- What you will do:
Each line below with the word "Follow" needs to be copied.

- Pixel coordinate grounding data:
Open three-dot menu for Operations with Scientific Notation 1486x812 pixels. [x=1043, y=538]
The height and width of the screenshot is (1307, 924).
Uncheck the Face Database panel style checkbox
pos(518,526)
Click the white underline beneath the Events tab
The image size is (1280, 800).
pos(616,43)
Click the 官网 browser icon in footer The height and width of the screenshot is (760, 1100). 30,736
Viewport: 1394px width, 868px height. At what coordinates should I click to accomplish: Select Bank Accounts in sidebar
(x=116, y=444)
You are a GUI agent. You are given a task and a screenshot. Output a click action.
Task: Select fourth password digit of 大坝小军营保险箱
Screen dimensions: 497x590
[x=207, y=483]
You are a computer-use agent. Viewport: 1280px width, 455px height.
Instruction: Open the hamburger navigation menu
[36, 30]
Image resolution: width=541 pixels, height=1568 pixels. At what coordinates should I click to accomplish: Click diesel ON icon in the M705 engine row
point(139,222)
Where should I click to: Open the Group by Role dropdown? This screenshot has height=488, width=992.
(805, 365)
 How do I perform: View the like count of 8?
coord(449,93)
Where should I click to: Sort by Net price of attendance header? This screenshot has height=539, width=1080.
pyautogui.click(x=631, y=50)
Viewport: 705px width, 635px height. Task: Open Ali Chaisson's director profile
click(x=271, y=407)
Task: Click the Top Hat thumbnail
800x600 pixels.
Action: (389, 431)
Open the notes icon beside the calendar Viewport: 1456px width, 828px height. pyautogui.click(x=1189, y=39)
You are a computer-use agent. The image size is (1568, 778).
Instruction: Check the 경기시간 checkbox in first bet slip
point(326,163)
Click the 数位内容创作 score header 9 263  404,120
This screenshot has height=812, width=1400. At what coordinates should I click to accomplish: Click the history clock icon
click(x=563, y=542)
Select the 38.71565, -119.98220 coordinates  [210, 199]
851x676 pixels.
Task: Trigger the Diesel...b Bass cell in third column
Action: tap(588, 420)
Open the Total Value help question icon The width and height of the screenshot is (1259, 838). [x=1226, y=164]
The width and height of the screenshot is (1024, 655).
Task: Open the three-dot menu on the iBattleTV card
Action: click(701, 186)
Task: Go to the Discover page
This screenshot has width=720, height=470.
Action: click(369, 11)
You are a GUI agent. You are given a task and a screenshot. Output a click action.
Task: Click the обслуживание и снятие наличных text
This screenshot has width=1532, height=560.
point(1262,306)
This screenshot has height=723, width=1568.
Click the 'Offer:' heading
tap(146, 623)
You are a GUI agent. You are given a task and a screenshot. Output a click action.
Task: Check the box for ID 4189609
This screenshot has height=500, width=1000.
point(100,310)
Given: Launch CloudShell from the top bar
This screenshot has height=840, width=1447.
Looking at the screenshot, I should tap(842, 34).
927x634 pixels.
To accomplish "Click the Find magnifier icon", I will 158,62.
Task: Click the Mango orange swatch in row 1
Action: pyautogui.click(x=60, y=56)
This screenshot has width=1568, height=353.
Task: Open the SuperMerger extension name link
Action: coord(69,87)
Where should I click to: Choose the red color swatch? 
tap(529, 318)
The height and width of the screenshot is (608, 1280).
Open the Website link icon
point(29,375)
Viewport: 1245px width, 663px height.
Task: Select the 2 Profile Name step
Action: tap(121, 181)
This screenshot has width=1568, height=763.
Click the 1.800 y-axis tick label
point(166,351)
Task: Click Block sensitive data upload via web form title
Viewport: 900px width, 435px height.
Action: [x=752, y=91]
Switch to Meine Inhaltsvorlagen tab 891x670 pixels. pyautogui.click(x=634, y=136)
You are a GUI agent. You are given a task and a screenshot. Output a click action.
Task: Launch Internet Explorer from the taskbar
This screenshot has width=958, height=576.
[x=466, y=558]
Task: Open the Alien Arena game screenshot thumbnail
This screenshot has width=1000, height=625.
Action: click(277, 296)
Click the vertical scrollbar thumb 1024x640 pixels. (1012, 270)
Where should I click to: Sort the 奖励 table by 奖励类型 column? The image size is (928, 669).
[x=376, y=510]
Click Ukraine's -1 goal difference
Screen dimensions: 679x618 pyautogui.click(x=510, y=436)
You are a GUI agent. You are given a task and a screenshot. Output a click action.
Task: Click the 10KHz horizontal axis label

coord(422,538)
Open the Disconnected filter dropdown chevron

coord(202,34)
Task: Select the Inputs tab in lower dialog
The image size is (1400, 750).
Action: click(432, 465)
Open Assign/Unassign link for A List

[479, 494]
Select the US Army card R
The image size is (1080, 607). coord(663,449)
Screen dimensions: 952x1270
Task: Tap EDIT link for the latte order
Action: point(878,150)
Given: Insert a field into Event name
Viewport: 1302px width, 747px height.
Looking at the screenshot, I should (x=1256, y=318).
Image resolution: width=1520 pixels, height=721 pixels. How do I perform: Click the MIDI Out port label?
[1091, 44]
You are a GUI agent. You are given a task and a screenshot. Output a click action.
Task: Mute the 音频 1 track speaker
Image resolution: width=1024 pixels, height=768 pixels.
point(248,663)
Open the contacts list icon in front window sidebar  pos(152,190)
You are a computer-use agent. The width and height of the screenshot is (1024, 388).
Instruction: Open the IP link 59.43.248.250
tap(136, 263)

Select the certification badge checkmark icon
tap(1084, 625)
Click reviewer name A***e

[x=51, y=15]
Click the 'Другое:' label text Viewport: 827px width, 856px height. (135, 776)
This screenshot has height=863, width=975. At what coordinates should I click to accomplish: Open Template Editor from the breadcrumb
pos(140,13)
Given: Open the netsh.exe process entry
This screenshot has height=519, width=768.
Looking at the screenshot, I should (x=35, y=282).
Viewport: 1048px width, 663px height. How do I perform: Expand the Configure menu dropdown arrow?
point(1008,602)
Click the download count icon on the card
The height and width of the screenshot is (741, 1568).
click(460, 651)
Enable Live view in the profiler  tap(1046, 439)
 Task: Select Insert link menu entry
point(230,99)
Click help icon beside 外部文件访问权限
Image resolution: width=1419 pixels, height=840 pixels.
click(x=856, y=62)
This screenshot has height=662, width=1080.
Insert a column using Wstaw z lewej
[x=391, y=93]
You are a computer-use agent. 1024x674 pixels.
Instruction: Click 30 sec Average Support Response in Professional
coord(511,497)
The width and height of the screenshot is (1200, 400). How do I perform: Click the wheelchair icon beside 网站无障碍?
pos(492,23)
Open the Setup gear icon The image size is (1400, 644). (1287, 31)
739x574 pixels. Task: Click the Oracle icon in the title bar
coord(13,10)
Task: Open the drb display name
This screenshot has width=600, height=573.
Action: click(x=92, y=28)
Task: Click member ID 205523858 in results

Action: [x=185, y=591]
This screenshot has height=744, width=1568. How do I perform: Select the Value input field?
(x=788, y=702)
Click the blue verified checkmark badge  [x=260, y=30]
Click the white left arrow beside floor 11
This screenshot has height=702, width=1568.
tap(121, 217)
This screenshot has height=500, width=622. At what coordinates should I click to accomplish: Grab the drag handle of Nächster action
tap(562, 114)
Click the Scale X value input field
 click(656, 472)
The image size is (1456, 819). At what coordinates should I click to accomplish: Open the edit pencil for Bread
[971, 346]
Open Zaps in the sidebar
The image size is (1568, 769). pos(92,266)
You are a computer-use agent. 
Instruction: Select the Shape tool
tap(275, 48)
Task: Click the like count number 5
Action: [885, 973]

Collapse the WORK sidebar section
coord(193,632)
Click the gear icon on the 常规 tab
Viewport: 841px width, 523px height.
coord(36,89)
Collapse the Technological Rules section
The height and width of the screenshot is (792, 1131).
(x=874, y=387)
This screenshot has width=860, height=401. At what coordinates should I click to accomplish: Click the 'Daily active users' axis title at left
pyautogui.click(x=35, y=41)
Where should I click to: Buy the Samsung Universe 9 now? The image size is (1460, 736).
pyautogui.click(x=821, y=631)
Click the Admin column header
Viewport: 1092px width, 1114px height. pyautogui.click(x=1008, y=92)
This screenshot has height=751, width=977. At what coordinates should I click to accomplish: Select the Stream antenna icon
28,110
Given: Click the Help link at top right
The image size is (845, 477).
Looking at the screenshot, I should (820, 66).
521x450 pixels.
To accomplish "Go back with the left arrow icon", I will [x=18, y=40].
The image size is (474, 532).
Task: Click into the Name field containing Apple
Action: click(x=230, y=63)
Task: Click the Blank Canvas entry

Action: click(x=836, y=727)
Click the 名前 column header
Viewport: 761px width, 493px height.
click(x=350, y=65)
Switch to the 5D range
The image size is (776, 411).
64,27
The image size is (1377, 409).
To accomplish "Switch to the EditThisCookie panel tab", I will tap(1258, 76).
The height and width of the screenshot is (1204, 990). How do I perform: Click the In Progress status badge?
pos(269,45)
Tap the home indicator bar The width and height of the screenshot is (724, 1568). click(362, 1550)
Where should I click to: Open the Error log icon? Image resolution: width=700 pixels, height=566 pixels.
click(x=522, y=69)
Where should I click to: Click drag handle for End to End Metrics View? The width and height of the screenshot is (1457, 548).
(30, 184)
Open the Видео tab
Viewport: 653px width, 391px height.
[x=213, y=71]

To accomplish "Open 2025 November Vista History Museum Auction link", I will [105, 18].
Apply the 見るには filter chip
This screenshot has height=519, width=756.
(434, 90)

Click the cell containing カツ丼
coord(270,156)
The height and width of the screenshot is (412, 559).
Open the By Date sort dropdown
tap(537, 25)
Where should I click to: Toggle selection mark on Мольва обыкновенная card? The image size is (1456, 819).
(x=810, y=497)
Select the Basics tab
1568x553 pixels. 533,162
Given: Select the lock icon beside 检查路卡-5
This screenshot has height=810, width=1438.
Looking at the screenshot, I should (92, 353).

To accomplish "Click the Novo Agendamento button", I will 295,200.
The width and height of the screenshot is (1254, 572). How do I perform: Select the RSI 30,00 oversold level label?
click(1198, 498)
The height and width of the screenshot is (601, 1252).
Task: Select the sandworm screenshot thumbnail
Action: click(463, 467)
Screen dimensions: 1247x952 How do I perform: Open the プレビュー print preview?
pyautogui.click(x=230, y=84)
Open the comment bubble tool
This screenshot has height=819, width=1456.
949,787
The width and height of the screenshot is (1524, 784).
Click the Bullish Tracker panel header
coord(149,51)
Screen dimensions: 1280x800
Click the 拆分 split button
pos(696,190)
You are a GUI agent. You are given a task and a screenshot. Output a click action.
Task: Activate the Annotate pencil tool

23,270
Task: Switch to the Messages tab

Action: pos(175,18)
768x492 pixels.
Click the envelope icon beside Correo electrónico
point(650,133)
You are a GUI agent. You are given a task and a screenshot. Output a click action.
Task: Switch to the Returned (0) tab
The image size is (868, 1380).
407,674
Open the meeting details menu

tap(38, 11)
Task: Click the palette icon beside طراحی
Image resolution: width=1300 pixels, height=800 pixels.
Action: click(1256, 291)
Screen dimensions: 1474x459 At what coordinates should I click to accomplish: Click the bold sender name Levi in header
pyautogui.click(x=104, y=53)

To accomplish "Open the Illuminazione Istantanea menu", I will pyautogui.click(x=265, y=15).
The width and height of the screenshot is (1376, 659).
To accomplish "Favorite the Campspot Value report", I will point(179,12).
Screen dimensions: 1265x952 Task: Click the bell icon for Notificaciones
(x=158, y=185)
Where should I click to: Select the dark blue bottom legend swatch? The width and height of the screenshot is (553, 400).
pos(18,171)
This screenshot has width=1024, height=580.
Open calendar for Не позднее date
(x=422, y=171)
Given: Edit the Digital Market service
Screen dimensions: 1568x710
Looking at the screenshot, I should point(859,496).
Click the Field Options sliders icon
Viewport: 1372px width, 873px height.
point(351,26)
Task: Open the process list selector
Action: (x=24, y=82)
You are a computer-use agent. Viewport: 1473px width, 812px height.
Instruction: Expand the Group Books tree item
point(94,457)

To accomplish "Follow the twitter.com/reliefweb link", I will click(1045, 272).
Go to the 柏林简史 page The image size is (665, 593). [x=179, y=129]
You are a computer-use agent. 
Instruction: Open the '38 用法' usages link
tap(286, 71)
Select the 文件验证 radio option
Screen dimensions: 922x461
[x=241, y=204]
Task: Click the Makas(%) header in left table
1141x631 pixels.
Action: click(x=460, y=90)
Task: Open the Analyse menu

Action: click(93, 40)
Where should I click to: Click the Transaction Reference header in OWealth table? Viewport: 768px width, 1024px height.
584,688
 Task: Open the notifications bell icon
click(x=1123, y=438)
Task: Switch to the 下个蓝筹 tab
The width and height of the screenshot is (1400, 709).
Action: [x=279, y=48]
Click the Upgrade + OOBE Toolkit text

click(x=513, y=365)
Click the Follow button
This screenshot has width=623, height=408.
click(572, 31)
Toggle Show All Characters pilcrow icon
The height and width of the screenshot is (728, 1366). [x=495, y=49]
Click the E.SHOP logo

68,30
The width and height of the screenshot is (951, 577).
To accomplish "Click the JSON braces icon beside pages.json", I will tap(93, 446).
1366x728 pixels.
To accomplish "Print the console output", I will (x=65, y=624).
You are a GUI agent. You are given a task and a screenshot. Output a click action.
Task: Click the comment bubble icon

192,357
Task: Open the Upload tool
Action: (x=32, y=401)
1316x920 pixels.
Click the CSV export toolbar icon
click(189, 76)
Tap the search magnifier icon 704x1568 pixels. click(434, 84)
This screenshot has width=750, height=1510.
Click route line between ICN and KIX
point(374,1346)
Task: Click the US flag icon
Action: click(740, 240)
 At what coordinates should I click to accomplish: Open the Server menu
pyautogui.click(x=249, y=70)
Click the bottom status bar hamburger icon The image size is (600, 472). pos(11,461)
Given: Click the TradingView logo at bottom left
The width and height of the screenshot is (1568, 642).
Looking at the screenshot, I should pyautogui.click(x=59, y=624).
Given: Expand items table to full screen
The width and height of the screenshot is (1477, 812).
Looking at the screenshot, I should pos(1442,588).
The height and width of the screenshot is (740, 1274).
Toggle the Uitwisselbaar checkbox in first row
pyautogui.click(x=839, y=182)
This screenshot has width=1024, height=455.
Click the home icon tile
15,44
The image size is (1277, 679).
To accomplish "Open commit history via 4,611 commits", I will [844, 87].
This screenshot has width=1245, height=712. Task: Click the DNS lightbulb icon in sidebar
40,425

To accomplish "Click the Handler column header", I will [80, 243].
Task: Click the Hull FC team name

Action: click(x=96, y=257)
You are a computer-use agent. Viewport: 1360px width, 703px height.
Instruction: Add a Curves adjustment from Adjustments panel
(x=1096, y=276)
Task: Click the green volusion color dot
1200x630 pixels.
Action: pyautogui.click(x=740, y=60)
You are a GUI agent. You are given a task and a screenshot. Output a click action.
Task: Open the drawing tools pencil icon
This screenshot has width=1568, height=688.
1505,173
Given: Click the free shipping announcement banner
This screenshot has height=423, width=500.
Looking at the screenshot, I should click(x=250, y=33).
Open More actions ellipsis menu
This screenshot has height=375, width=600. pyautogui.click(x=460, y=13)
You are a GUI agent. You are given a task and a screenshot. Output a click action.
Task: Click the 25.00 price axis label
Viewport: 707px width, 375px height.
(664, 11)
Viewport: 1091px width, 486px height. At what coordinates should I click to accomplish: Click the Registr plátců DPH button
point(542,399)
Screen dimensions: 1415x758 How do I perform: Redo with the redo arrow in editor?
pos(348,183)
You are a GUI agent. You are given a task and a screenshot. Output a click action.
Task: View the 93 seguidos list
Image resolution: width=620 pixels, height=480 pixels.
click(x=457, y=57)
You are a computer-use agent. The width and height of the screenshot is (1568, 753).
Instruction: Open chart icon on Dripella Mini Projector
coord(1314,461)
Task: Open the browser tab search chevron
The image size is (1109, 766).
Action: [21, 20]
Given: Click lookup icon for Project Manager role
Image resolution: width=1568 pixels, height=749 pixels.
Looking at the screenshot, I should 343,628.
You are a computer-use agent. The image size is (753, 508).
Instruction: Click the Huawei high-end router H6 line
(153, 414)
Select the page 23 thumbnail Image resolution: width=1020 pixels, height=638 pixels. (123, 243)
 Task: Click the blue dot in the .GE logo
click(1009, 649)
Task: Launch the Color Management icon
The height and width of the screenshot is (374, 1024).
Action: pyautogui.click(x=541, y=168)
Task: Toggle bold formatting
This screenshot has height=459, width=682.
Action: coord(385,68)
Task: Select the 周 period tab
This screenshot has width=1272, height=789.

- Task solution:
To accomplish "Follow the twitter.com/reliefweb link", I will click(1045, 272).
Click the Follow button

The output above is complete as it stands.